┌─ SOURCE EXCERPT

So as a pipeline measure, I’ve never really gotten it–what does 45%, 55%, 75% or whatever really mean?  What does the aggregate of these weighted deals really mean?  How does it tell me whether I have a sufficient number of opportunities in the pipeline?  How does it tell me that there is sufficient flow or velocity in the pipeline?  It seems to me, looking at the pipeline based on historical performance of winning/losing and sales cycle time give a much better indicator of pipeline/funnel health.

Then we move to the weighted forecast.  What does it really mean to the business to say, “I have a $1 M deal that I’m projecting at a 75% level, so I’m committing $750K to the forecast.”  If we win the deal, we’ll get $1M, so why are we forecasting $750K?  What meaning does the 75% provide?  When I sit down with people committing deals to the forecast, we review each deal.  We talk about competitive positioning, the attitudes customers have toward our solution and the alternatives, the urgency of the need and business case, and a whole number of other things.  Based on the assessment–deal by deal–we determine whether we are prepared to commit the deal to the forecast–and we commit $1M.

Some people think the weighted forecast gains greater weight in larger organizations.  Frankly, I don’t buy that.  Regardless the size of the organization, the forecast is a roll-up from first line managers.  If you aren’t training and coaching managers, at all levels, in forecasting and pipeline management–then you have bigger problems than forecast accuracy.  So the roll-up should have reasonable accuracy–naturally, each level of management is going to want to have serious discussions about the commitment to forecast.

In some organizations, particularly those with subscription businesses, run rate businesses, or something similar, analytics and trend analysis may provide a more accurate forecast.  The base forecast may be based on these, with the forecast adjusted for major deals.

What do you think of weighted pipeline and forecasts?  Where have you found them to be useful?

└─
┌─ SUPPLIED DATA

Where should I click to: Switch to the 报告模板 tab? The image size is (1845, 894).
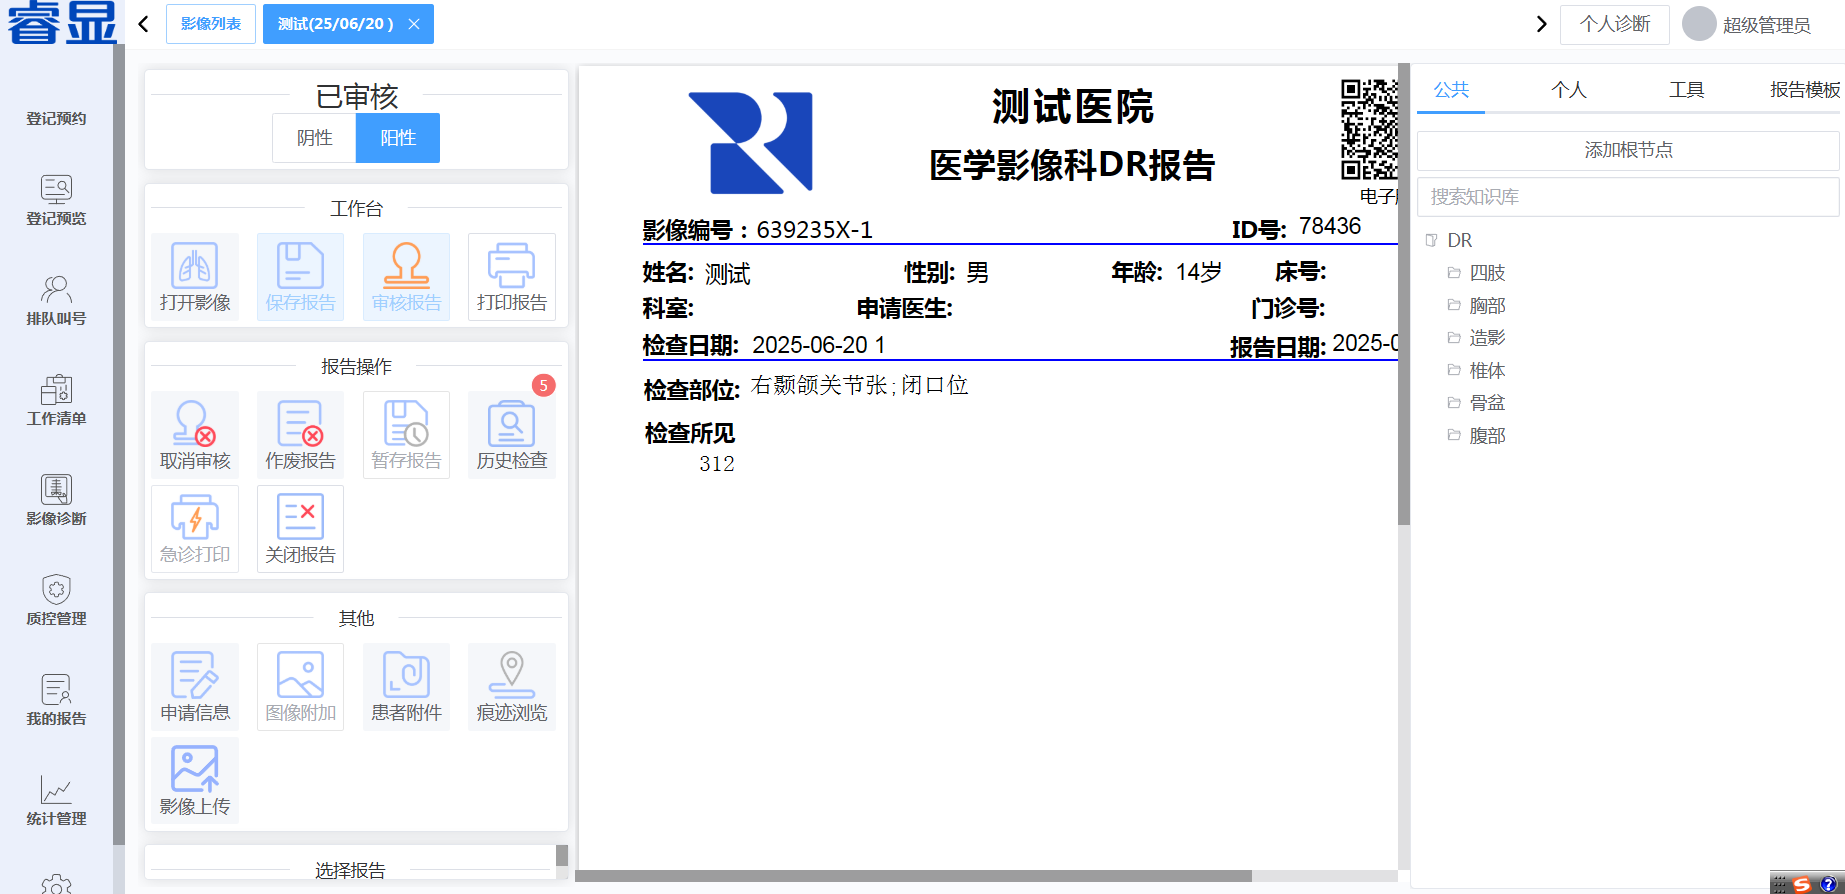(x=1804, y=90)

└─
┌─ SUPPLIED DATA

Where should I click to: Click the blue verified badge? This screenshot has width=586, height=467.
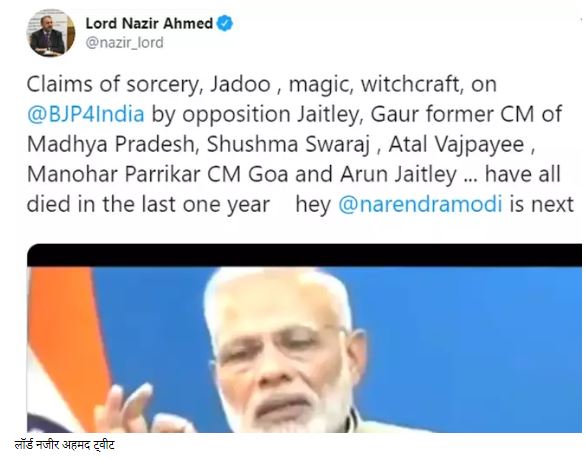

└─
┌─ SUPPLIED DATA

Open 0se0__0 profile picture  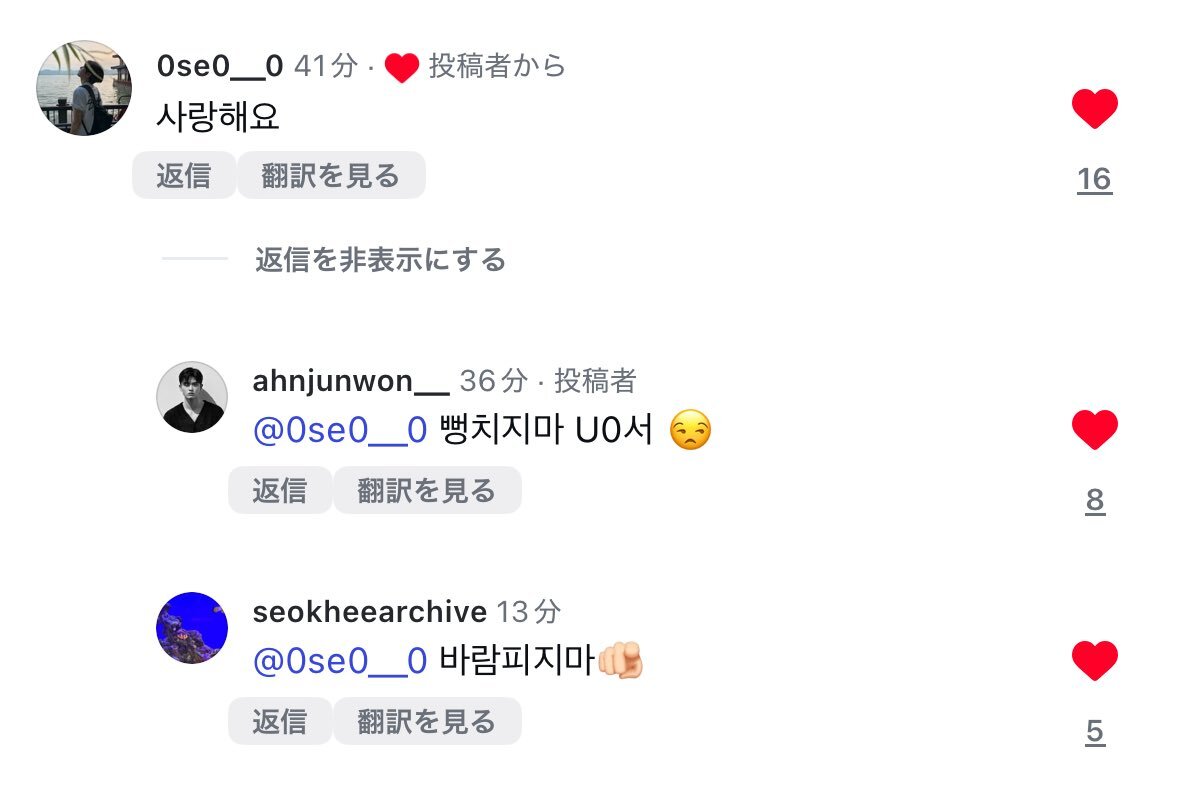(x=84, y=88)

└─

• [SET TASKS]:
1) In the sales forecasting excerpt, after reviewing a $1M deal and deciding to commit it, how much does the author commit to the forecast?
2) Print the part of the sales forecasting excerpt that opens with the words containing "Some people think" and closes with "commitment to forecast.".

• [FINAL RESULTS]:
1) $1M

2)
Some people think the weighted forecast gains greater weight in larger organizations.  Frankly, I don’t buy that.  Regardless the size of the organization, the forecast is a roll-up from first line managers.  If you aren’t training and coaching managers, at all levels, in forecasting and pipeline management–then you have bigger problems than forecast accuracy.  So the roll-up should have reasonable accuracy–naturally, each level of management is going to want to have serious discussions about the commitment to forecast.